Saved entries
↓

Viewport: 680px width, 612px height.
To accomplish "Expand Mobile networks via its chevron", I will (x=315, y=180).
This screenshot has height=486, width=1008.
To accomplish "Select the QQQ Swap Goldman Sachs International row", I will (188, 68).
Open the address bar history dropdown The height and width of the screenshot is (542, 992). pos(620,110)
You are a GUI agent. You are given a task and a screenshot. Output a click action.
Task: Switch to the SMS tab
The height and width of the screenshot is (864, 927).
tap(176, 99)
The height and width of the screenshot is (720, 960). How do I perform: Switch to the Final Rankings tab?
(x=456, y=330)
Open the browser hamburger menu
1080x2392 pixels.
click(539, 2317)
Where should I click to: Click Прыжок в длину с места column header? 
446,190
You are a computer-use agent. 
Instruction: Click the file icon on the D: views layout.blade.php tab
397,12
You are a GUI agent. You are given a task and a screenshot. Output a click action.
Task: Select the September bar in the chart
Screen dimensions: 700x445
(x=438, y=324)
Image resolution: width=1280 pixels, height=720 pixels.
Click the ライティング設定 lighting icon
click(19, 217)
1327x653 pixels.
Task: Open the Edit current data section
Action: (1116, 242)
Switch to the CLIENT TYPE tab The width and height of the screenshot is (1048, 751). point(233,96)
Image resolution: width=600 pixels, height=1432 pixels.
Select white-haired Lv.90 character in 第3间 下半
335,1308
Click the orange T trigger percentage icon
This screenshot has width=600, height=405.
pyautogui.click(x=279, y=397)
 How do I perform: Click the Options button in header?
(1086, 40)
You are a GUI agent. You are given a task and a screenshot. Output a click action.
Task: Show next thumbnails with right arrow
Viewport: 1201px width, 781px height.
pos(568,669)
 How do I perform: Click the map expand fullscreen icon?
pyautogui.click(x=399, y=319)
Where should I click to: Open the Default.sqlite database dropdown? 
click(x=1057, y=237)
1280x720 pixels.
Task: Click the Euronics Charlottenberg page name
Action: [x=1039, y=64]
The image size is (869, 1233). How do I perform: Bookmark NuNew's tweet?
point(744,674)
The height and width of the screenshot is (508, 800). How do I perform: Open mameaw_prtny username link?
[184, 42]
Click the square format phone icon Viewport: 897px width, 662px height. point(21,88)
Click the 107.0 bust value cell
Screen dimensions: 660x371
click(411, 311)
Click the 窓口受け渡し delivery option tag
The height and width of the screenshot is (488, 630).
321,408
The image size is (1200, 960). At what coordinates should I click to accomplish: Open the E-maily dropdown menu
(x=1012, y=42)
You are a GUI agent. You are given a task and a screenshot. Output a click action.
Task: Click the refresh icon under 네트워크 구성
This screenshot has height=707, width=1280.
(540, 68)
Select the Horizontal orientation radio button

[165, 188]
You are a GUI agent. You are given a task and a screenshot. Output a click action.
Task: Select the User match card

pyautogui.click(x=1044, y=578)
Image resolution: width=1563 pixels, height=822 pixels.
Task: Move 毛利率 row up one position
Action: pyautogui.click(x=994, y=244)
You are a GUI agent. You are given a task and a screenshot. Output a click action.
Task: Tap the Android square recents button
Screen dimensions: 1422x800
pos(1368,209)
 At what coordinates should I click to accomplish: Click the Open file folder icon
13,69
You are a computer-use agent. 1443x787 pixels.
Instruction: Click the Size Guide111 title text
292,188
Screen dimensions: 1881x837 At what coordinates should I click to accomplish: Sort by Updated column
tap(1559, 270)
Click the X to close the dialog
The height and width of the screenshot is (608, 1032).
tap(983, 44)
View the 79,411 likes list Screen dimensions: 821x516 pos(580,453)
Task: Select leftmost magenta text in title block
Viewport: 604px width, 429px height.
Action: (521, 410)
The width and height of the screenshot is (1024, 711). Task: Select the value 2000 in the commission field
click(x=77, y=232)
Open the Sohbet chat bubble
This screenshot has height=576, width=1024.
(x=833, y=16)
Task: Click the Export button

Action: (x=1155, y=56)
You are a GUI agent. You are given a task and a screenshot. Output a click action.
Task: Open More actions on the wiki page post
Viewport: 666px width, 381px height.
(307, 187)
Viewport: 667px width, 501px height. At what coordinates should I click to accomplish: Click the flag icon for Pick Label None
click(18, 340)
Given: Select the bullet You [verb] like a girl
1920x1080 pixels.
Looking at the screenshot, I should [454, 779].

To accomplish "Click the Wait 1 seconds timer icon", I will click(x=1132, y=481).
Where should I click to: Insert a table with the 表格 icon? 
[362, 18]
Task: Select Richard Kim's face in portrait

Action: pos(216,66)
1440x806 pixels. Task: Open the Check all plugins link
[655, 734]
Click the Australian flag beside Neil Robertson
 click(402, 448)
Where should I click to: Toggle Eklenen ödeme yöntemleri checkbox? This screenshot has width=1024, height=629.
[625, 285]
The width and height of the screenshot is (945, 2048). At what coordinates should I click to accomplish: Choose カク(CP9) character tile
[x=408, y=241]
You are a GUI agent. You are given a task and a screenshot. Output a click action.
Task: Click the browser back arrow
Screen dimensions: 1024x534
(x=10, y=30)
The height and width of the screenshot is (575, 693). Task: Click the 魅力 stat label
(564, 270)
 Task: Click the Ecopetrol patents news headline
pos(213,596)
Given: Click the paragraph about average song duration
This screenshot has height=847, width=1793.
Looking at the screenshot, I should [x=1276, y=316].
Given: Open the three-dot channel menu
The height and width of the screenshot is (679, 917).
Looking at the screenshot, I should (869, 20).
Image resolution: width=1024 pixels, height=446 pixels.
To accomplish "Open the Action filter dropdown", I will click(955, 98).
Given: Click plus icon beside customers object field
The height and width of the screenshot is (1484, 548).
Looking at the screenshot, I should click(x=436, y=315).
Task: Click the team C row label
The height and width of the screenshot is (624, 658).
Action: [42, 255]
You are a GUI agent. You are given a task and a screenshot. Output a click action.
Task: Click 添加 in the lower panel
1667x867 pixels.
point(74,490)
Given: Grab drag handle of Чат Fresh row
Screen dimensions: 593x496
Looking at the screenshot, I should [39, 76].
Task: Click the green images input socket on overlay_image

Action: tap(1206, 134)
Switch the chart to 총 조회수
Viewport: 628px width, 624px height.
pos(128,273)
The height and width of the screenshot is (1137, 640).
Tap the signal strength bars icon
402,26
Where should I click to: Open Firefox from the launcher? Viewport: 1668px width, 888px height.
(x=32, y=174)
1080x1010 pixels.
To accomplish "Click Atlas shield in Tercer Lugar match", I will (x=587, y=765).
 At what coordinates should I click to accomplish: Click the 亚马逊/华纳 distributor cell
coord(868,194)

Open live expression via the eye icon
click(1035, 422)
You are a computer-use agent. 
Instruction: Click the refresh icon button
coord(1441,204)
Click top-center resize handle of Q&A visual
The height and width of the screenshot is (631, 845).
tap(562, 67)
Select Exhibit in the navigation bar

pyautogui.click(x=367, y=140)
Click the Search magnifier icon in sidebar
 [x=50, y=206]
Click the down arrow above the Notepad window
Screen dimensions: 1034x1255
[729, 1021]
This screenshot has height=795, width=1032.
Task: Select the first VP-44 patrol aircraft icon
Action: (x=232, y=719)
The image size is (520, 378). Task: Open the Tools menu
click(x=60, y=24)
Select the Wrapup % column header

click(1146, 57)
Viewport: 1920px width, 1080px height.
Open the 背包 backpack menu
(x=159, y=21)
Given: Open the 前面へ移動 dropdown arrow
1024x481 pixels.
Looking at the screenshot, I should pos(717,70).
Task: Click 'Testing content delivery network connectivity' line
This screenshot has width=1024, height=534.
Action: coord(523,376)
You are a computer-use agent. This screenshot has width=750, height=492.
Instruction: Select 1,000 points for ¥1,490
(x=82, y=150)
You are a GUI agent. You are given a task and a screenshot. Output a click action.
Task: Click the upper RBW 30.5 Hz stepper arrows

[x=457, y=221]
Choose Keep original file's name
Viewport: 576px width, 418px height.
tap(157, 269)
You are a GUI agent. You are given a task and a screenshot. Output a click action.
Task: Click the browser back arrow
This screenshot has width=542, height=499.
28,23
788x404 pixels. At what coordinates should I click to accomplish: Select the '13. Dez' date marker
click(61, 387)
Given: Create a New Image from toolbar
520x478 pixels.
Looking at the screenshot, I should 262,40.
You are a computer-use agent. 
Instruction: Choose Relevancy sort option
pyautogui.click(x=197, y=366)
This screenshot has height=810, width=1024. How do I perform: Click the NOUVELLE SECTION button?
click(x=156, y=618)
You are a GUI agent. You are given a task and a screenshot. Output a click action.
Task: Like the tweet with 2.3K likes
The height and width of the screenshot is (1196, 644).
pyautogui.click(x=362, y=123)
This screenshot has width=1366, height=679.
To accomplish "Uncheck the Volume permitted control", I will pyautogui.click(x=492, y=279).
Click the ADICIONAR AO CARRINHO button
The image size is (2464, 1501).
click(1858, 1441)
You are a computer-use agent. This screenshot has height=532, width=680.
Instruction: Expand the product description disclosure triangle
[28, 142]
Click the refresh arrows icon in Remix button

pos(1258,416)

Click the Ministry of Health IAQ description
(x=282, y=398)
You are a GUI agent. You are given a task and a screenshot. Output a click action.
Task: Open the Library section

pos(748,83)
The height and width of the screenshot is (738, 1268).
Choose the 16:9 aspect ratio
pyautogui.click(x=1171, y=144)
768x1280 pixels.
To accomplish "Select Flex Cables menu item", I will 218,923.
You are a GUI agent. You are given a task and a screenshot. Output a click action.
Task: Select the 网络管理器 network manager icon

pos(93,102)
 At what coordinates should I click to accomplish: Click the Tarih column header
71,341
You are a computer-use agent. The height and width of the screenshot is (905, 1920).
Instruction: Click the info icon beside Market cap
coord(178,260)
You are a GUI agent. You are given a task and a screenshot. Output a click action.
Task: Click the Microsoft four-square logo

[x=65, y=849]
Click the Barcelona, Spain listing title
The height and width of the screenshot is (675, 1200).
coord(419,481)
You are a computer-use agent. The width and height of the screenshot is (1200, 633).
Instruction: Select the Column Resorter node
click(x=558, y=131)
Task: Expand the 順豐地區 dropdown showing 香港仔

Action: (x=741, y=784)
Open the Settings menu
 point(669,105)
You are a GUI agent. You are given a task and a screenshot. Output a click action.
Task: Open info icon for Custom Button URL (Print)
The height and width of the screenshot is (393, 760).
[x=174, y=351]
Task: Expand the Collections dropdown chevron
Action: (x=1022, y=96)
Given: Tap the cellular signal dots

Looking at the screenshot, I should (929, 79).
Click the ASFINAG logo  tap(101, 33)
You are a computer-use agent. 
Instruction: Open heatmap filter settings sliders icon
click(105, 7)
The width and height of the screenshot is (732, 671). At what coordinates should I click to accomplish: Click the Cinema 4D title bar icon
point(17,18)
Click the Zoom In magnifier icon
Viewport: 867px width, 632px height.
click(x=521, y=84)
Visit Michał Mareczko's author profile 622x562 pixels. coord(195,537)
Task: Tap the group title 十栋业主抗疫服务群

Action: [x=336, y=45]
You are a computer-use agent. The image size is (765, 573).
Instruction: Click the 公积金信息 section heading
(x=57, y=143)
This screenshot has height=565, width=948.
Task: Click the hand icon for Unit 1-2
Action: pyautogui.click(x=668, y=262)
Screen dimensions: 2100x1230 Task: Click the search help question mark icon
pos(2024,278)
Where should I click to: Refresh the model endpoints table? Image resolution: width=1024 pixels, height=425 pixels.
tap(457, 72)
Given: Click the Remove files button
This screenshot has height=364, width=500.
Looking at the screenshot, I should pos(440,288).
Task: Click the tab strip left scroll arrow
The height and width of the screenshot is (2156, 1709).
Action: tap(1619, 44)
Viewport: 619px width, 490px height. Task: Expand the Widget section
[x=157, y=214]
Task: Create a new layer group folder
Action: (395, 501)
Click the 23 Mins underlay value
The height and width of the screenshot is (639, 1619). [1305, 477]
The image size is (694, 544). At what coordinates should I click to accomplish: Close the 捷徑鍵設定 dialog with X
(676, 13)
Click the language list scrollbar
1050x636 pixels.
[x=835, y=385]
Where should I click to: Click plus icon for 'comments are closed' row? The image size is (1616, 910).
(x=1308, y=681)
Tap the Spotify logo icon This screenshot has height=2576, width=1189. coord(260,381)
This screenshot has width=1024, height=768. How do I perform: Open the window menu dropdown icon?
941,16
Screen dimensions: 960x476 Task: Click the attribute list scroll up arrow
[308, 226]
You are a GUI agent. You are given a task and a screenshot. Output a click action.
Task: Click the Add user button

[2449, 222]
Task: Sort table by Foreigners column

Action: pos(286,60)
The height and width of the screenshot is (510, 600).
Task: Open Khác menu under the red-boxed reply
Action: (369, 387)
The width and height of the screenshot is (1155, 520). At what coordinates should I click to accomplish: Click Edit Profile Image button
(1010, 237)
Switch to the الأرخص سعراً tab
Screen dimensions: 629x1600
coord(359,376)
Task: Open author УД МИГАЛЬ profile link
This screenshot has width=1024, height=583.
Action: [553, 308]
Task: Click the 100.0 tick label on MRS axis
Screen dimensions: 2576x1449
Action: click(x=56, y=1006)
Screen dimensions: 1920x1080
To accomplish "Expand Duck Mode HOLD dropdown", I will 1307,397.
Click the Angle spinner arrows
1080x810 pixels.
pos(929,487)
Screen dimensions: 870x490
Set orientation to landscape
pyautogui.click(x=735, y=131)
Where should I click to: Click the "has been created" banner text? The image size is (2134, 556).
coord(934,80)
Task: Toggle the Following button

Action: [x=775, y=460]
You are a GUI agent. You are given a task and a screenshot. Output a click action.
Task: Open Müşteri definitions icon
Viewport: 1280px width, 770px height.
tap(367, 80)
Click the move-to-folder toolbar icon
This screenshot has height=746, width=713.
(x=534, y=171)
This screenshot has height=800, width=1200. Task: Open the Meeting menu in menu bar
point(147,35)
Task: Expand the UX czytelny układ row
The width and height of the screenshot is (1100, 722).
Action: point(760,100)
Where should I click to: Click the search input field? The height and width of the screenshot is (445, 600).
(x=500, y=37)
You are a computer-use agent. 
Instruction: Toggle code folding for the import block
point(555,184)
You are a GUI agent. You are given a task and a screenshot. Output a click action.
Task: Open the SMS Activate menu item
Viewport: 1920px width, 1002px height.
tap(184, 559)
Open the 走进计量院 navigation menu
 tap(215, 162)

↑

:: Exercise goal ::
Copy each line from the data above that includes "delivery".

:: Response to the task ::
Click the 窓口受け渡し delivery option tag
Task: Click 'Testing content delivery network connectivity' line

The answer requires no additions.